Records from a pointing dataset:

────────────────────

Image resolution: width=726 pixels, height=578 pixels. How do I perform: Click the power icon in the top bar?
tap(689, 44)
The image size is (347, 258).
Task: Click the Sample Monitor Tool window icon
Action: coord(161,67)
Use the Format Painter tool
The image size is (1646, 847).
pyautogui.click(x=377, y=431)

────────────────────

* **EXERCISE TASK**: Copy out all of the data above line for line, changing nothing.

* **RESULT BELOW**:
Image resolution: width=726 pixels, height=578 pixels. How do I perform: Click the power icon in the top bar?
tap(689, 44)
The image size is (347, 258).
Task: Click the Sample Monitor Tool window icon
Action: coord(161,67)
Use the Format Painter tool
The image size is (1646, 847).
pyautogui.click(x=377, y=431)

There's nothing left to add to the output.